東京大学駒場キャンパスには、全寮制の旧制第一高等学校があり、戦後、旧制高等学校制度は廃止となり、旧制一高は、東京大学教養学部の前身となった。東京大学に入学するすべての1,2年生は、駒場キャンパスで大学生活のもっとも新鮮な2年間を送ることになる。
現在では、銀杏並木の続く正面には、コミュニケーションプラザと呼ばれる大きな中庭を挟んで美しい建物が建てられており、北館には、生協購買部や書籍店、2階以上は学生の課外活動や身体運動科学をはじめ授業にも利用できるフロアーが並んでいる。南館には1000人を収容できる食堂やレストラン、活動フロアーがある。中庭を挟んだ南側には総合図書館があり、東側には和室のサークル活動建物がある。またその東側には多目的小ホール、その隣にはキャンパスプラザと呼ばれる学生のサークル部屋が集まった建物がある。

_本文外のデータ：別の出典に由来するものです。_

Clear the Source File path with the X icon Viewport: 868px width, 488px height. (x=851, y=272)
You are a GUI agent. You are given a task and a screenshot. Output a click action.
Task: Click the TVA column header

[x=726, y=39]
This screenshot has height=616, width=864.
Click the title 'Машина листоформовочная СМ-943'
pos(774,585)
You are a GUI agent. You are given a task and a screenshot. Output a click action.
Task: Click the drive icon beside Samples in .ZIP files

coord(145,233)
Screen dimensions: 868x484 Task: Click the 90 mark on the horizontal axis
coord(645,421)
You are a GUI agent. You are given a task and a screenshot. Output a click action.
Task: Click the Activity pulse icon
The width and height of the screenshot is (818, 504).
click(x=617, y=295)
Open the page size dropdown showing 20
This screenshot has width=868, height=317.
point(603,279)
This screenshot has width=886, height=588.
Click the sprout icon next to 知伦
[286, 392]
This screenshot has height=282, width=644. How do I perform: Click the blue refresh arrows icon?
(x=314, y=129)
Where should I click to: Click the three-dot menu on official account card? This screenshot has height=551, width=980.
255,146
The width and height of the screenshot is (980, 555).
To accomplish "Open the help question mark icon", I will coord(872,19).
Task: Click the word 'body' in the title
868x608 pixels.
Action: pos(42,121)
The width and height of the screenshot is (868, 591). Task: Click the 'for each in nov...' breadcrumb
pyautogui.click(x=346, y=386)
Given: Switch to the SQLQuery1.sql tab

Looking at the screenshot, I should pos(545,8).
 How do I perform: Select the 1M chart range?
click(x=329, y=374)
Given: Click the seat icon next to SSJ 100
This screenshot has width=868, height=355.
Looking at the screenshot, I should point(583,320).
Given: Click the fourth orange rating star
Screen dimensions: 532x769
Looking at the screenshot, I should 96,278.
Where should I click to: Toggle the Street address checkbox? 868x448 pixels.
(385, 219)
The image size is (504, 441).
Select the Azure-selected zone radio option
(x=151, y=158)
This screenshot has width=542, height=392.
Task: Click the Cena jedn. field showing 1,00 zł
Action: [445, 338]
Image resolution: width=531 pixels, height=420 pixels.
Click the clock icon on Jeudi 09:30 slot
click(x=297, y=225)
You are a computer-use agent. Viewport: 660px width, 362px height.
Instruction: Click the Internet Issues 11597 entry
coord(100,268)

これらの建物が建てられる以前には、この広大な敷地の中に、明寮、北寮、中寮、があり、その奥には大きな厨房と煙突をもった1000人が一度に食事ができる寮食堂、のちにその一角を間仕切りして作った駒場小劇場、さらにその左手奥には独立した建物として大きな浴場があった。これらの施設すべて含めて駒場寮と呼ばれ、駒場寮にかかわる敷地面積はおよそ1万坪に及んでいた。この敷地内には「第一研究室」と呼ばれた南寮の建物もあった。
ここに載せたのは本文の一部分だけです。